The poet Pinakin Trivedi, studied at Santiniketan, brought melody and rhymes of children's poetry by Rabindranath Tagore. Other children's poetry collections are Balshikshan Ni Garbavali by Gopalji Delwadakar, Kanya Garbavali and Balgeeto by Manishankar Dave, Bal Kavitao by Dhirajlal Bhatt, Gauri Na Geeto by Deshalji Parmar, Chalo Gaeye by Madhukant G. Mehta, Chandapoli by Vasant Nayak, Kilkilat by Jamubhai Dani, Naginavadi by Ramnik Aralvala, Chhbchhabiya by Avinash Vyas, Balkavya Mala by Viththalrai Avasthi, Balgeetavali by Keshav Sheth, Zulto Hathi by Pranshankar Upadhyay, Dada Ni Muchh by Shantikumar Pandya, Chanibor by Jugatram Dave.

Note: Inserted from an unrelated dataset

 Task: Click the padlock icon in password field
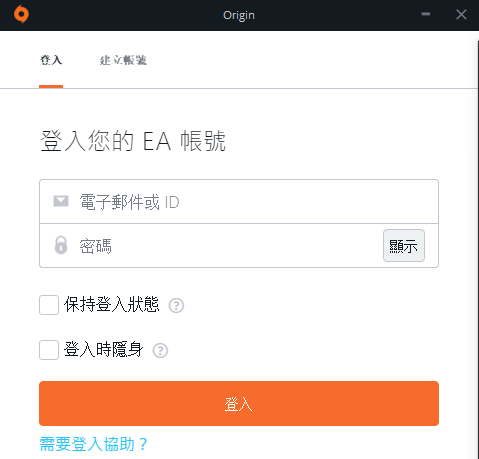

Several other poets also contributed including Umashankar Joshi, Bhanuprasad Pandya, Suresh Majmudar, Pujalal Dalwadi, Rashid Munshi, Ravindra Thakor, Phillip Clerk, Raksha Dave, Kanti Kadia, Natwar Patel, Sushilaben Zaveri. Kirit Purohit experimented with ghazal while Harikrishna Pathak with sonnet. Ilakavyo by Chandravadan Mehta; Janani Ni Jod Sakhi by Damodar Botadkar; Bharat No Zando and Gunvanti Gujarat by Ardeshar Khabardar and Lucy Grey by Viththalrai Avasthi are notable poems. Udayan Thakker has also published books on children's poetry.

==Children's plays==
Gijubhai Badheka published two volumes of children's plays through Dakshinamurti. Jugatram Dave wrote Andhala Nu Gadu and Galli Mari Ghrrr Jay. Gandiv published several plays under Chalo Bhajavie series during the same period. Other notable plays are Rangtoran and Rangdwar etc. by Jayanti Dalal; Ishwar Nu Mandir by Kismat Qureshi, Balko no Bandhav by Gaurishankar Chaturvedi, Antar Na Ajwala by Jethalal Chaudhri, Eklavya ane Biji Natikao by Pragji Dosa, Aa Rotli Kon Khashe? by Shanta Gandhi and Asman Ni Chilli by Leena Mangaldas.

==Biographies==
The children's literature in Gujarati is rich with biographies. Pranlal Mathurdas and Anandrav Champaji translated Robertson as Columbus No Vrutant in 1839 which was the first translated biography but is not targeted for children. Gijubhai Badheka published Kathanatya Granthmala which included biographies of Shivaji Maharaj, Buddhacharitra, Harishchandra, Gopichand etc. Jugatram Dave published Balko Na Gandhiji focused on Mahatma Gandhi. Dhirajlal Bhatt published several biographies under Adarsh Charitavali. Sayaji Balgyanmala is a series written by several authors focused on historical figures and patriots. The historical characters such as Mahatma Gandhi, Vinoba Bhave, Shivaji, Vivekanand, Ramakrishna, Lal Bahadur Shastri are also appear as biographical stories frequently.

==Publications==
The children's magazine played important role for spread and popularity of children's literature. Satyoday (1862) was the first children's magazine in Gujarati. Other magazines were Baloday (1877), Balmitra (1879), Balgyanvardhak (1882), Balshikshak (1911), Balako No Bandhu (1912), Balak (1923), Gandiv (1925), Balwadi (1927), Balodhyan (1931), Kishor (1935), Balsakha (1937), Baljagat (1939), Vidyarthi (1941), Ramakadu (1949), Zagmag (1952), Balsandesh (1952), Balkanaiyo (1954), Chandamama (1954), Rasranjan (1958), Sabras (1962), Rasvinod (1965), Baldakshina (1966), Fulwadi (1967), Pagalee (1968), Chandapoli (1968), Suman Sanskar (1977), Bulbul (1977), Balmasti (1979), Nayak (1979), Vandarful (1981), Safai (1981), Balako Nu Chhapu (1983), Chamak (1984), Chi (1984), Flower Pot (1984), Chitrakatha (1986), Tintin (1987), Mini Chocolate (1987), Rasvinod (1990), Champak (1991), Tinkle (1991), Tamtam (1991), Varta Re Varta (1991).

All major Gujarati newspapers publishes supplements dedicated to children every week including Zagmag by Gujarat Samachar, Balsandesh by Sandesh, Bal Bhaskar by Divya Bhaskar.